3.Today, my girlfriend dumped me proclaiming she wanted someone more like her "Edward". I asked her who Edward was. She held up a copy her "Twilight" book. She was talking about a fictional vampire. FML
今天,我女朋友把我甩了,她宣称她想找个更像“Edward”的。我问她Edward是谁。她拿出一本叫Twilight的书。她说的是一个虚构的吸血鬼。

4.Today, I saw an elderly man fall in a crosswalk, so I jumped off my bike to help. As I helped him across, the light turned green. At that point I noticed my phone had fallen out of my pocket in the street and was run over by several cars. I then watched across a 6 lane street as someone stole my bike. FML
今天,我看见一个老人在人行道十字路口摔倒了。于是我跳下自行车就去帮忙。在我帮他过去的时候,红绿灯变绿了。就在那时我发现我的手机从我口袋里掉到路上了,就看着被几辆车压过去了。然后我看着6车道的马路的那头,某人偷了我的自行车。
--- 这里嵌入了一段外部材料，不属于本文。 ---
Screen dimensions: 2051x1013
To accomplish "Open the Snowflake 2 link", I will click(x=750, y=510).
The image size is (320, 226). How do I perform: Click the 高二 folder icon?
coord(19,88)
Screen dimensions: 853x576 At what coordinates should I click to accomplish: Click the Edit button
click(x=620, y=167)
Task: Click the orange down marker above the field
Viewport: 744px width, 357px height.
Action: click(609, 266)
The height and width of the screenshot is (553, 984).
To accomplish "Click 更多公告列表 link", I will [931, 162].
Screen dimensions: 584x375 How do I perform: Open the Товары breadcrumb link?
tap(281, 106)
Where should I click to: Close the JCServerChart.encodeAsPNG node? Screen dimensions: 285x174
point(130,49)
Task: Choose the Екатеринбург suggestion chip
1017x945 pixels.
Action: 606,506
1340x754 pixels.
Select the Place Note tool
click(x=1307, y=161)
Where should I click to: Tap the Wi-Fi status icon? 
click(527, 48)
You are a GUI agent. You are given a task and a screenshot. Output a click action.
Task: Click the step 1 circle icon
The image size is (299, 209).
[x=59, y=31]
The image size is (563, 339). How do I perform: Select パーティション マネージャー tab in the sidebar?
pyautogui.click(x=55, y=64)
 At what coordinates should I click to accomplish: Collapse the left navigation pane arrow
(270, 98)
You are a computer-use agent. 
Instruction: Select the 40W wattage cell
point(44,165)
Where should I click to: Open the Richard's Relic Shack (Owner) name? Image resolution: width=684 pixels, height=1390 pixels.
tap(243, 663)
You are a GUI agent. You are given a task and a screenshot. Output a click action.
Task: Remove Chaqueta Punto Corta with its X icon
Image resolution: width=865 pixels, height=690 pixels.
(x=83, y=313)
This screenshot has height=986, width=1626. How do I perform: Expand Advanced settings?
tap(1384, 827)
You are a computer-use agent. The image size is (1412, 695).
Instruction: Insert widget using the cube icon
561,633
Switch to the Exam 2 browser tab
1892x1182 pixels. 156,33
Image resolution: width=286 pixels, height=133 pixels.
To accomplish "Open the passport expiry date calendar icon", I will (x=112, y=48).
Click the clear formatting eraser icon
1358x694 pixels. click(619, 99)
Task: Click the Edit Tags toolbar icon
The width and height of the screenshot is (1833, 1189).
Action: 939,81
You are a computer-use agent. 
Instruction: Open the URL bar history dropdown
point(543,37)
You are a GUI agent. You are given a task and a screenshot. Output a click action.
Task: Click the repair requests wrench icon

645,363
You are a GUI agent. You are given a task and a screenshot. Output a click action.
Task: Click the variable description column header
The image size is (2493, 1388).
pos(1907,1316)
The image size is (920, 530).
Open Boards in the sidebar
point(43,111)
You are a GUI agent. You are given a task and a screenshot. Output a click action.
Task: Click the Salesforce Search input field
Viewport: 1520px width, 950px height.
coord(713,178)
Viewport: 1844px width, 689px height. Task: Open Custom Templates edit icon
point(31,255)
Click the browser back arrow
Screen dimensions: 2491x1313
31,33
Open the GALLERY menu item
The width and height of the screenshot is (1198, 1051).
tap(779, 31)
5.Today, my husband dropped me off at work. Ten minutes later I got a text saying "I just dropped the b*tch off I'll be there in a few baby, miss you". I asked him about it he said "I don't know what you're talking about Megan". My name isn't Megan. Not even close. FML
今天,我老公开车送我上班。十分钟以后,我收到一条短信,“我刚让那婊子下车了,我一会就到,宝贝,想你。” 我问他这是怎么回事,他说“我不知道你在说什么,Megan”。我的名字不是Megan,甚至一点也不接近。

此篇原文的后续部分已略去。